BOLZANO - Percepivano la Naspi mentre continuavano a lavorare nel cantiere edile. È quanto riscontrato dalle Guardie di Finanza di Merano e dagli ispettori dell'Inps di Bolzano durante dei controlli diffusi nella provincia. Sono in totale 11 i lavoratori sanzionati in via amministrativa per un totale di oltre 62mila euro. Contemporaneamente è stato avviato il recupero di circa 41.500 euro, soldi indebitamente sottratti allo Stato. Per tre operai è scattata anche la denuncia.
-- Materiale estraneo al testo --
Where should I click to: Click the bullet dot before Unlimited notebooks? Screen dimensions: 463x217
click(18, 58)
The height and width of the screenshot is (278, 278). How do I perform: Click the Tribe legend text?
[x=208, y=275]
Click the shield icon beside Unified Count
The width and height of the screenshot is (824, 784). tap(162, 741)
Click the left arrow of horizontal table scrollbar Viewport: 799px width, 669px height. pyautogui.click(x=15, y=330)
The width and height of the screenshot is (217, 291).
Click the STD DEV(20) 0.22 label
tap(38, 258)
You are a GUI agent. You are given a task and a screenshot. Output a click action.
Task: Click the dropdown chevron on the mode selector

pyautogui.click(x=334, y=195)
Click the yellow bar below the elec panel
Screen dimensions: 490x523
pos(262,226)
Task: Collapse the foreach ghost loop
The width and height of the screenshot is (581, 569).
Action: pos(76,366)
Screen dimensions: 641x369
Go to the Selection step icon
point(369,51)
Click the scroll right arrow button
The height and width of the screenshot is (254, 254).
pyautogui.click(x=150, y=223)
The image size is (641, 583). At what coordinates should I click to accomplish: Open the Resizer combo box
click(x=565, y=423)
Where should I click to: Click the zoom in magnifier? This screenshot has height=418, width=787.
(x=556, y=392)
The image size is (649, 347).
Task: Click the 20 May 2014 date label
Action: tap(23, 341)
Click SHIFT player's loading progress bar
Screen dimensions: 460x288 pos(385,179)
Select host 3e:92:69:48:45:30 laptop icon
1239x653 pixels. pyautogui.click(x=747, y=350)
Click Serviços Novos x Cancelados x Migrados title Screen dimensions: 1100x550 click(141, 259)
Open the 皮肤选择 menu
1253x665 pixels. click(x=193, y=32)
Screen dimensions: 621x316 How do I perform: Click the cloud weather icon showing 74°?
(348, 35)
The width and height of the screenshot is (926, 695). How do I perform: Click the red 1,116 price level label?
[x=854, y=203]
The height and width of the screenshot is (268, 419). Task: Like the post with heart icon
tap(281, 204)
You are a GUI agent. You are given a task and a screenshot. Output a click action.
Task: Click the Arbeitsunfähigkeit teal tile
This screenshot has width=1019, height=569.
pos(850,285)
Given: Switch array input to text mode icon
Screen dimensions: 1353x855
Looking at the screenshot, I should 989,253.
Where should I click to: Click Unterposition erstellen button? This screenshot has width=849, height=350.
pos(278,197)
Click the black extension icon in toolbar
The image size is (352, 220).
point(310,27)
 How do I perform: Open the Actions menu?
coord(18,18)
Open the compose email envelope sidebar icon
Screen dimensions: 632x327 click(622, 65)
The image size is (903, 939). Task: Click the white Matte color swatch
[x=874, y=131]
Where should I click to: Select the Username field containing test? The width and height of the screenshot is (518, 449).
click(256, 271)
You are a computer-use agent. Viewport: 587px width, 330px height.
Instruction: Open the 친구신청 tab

Le irregolarità Controlli stringenti hanno interessato anche la Valle d'Isarco. Le Fiamme gialle della Compagnia di Bressanone hanno individuato due diverse strutture alberghiere in cui venivano impiegati complessivamente cinque lavoratori in nero, di cui quattro di nazionalità moldava, privi di un regolare permesso di soggiorno. Ai datori di lavoro sono state comminate maxi sanzioni e sanzioni accessorie per oltre 46.000 euro. Un quinto lavoratore irregolare, di nazionalità rumena, è costato al rispettivo titolare una sanzione di 3.900 euro. Per entrambe le società è stata avanzata una proposta di sospensione dell'attività commerciale, mentre i legali rappresentanti sono stati denunciati per l'impiego di manodopera straniera irregolare. Le verifiche hanno interessato anche la Val Pusteria, dove i militari della Compagnia di Brunico hanno individuato un lavoratore in nero presso un’associazione sportiva che svolgeva la propria attività completamente in nero.